Prosecutors alleged that Lo had illegally gained a fortune of NT$1.3 billion (nearly US$44 million) through embezzlement, by taking advantage of his position as a lawmaker, and by working with organized crime to blackmail businessmen from Taiwan, Hong Kong, and mainland China. Prosecutors also presented evidence that Lo had evaded taxes. In early 2002 the Taiwanese president, Chen Shui-bian, announced his intention to “eradicate black gold politics and put the most notorious gangster in northern Taiwan behind bars.” Shortly following this announcement, in June 2002, Lo was indicted on charges of corruption, fraud, usury, forgery, breach of trust, and misappropriation of funds. Prosecutors asked the judge at Lo's trial to give him a 30-year prison sentence.

Lo appealed the decision, and on 25 September 2003 the Taipei District Court reduced his conviction to four years. Lo again appealed, and on 27 April 2006 High Court judges again reduced his sentence to three years and nine months. Lo was granted another appeal, and on 12 August 2008 was cleared of all charges.

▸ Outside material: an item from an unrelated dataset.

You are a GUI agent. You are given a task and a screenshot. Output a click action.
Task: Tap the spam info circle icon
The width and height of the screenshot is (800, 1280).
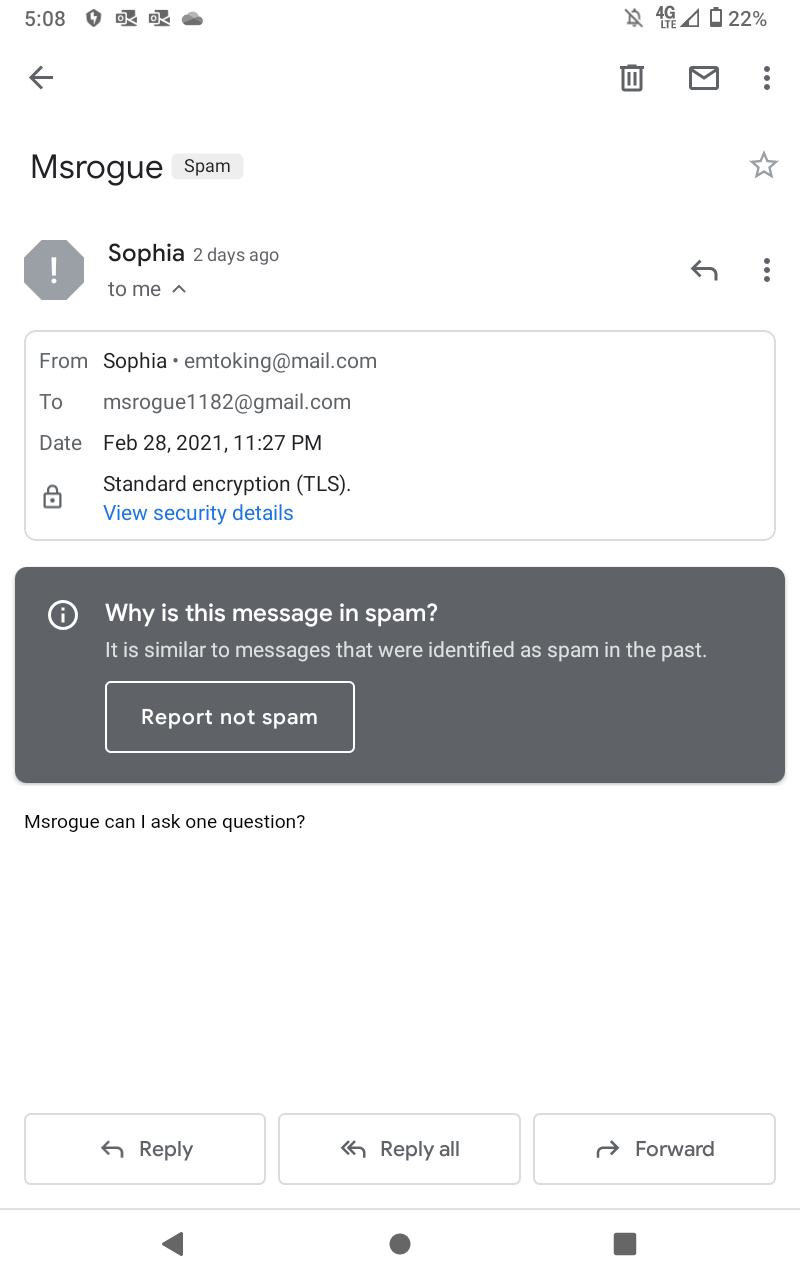point(63,615)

24 other people were also charged with crimes related to Lo's case. In 2008 all other defendants received sentences of one to three months, except for Lo's financial manager, Lin Chin-Yuan, who was convicted of breaching the Business Accounting Law and Securities and Exchange Act and ordered to serve three years and two months in prison and pay a fine of NT$10 million (US$330,000).

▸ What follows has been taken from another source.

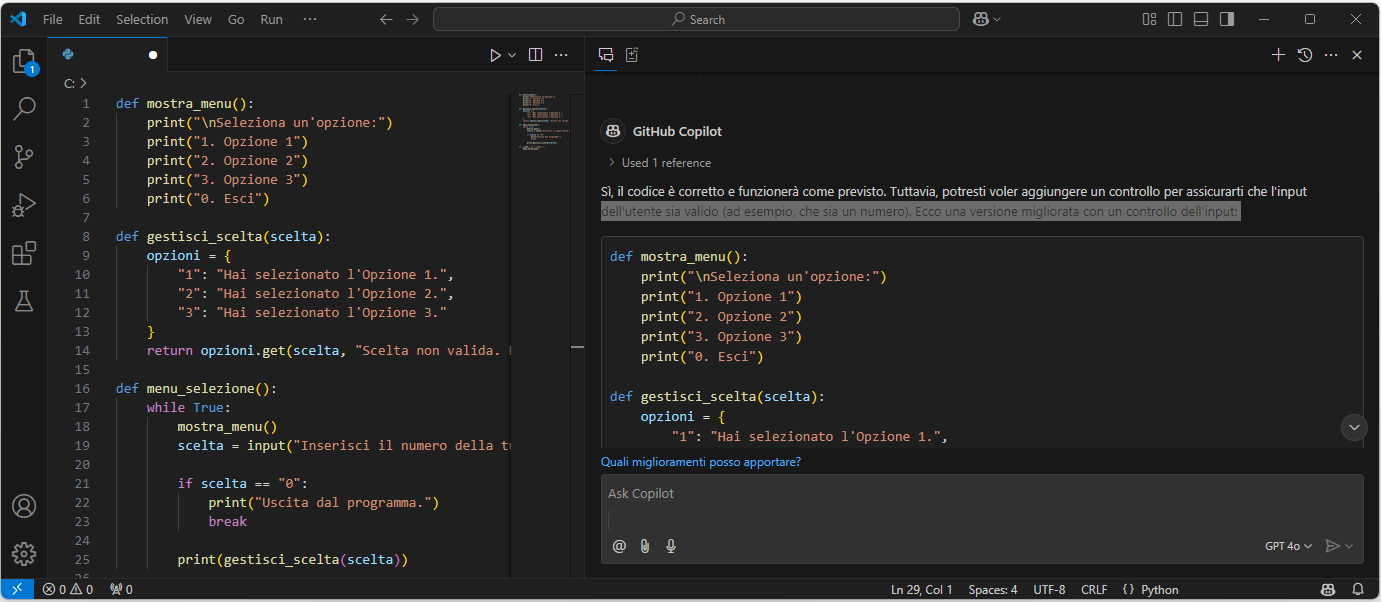This screenshot has width=1381, height=602.
Task: Show chat history clock icon
Action: point(1305,55)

During the period that Lo was being tried, he attempted to run for government office. In 2004 he ran for a seat in the government of Taipei County, but was forced to pull out of the election. Lo claimed that his decision not to run was because he was asked to do so by his mother, and that it was not related to rumors that he had insufficient campaign funds. The Hualien County Kuomintang approved Lo to run in the 2009 county magistracy election, but the decision was overturned by the KMT Organization and Development Committee. In 2012 Lo ran for a seat in the New Taipei City Government against Diane Lee's brother, Lee Ching-hua, but lost.

===Conviction and flight===
On 28 March 2013, Lo was convicted of stock manipulation, money laundering, and insider trading under the Securities and Exchange and Business Accounting Acts. He was given a four-year sentence and fined NT$6 million (US$200,000). Following his trial Lo was released on a NT$10 million (US$330,000) bond, but then failed to report to police on April 24 to begin serving his sentence. The Taipei District Prosecutor's Office received an appeal from Lo, but this was rejected, and the office issued 22 arrest warrants for him and confiscated his bond.

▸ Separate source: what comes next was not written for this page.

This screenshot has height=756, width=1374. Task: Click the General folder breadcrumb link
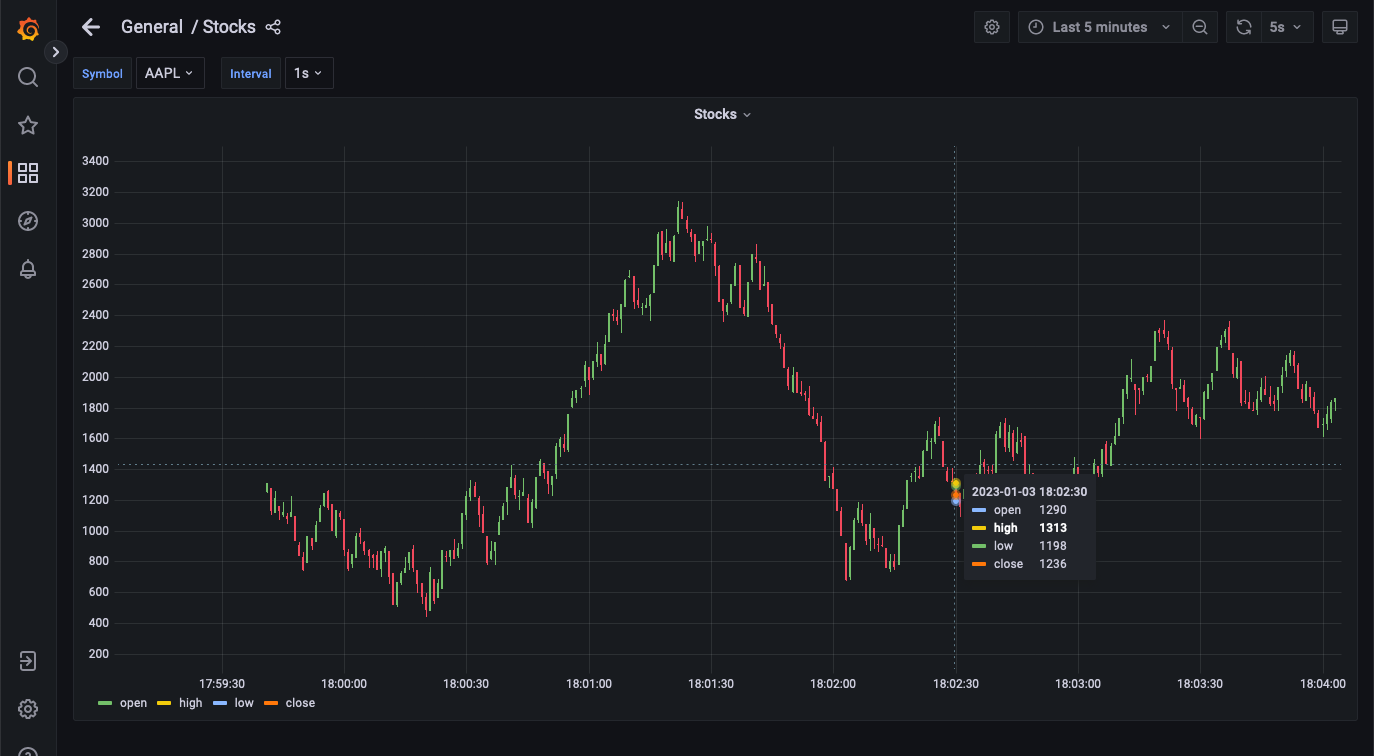click(x=151, y=27)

Officials at the Taiwanese Criminal Investigation Bureau believed that he had likely fled to either the United States or Australia (where he has many friends and relatives), or to mainland China (due to his many business investments in Beijing and Shanghai). The Chinese government considers Lo a fugitive, and states that, if arrested, they will deport him to Taiwan. (Mainland China is the most popular destination for Taiwanese fugitives seeking to flee abroad, partially because Chinese authorities have sometimes been reluctant to arrest wealthy criminals from Taiwan, as long as they do not commit crimes in China.) If not arrested, Lo will remain a fugitive until 2030, when the statute of limitations runs out.

Following Lo's disappearance there was speculation in the international media that agents of the Chinese intelligence apparatus had already found him, and would use his connections within the Taiwanese underworld to attempt to influence events in Taiwan. One incident in which Lo's influence was suspected occurred in May 2013, when hundreds of persons reputed to be associated with the Celestial Alliance attempted to simultaneously join the DPP, a party hostile to the Chinese government. After this incident occurred, some journalists covering this event suggested that the Chinese intelligence service had used Lo to influence his subordinates to join the DPP, so that they could influence the party's candidates and policies from within. After investigating the incident, the DPP publicly blamed Lo.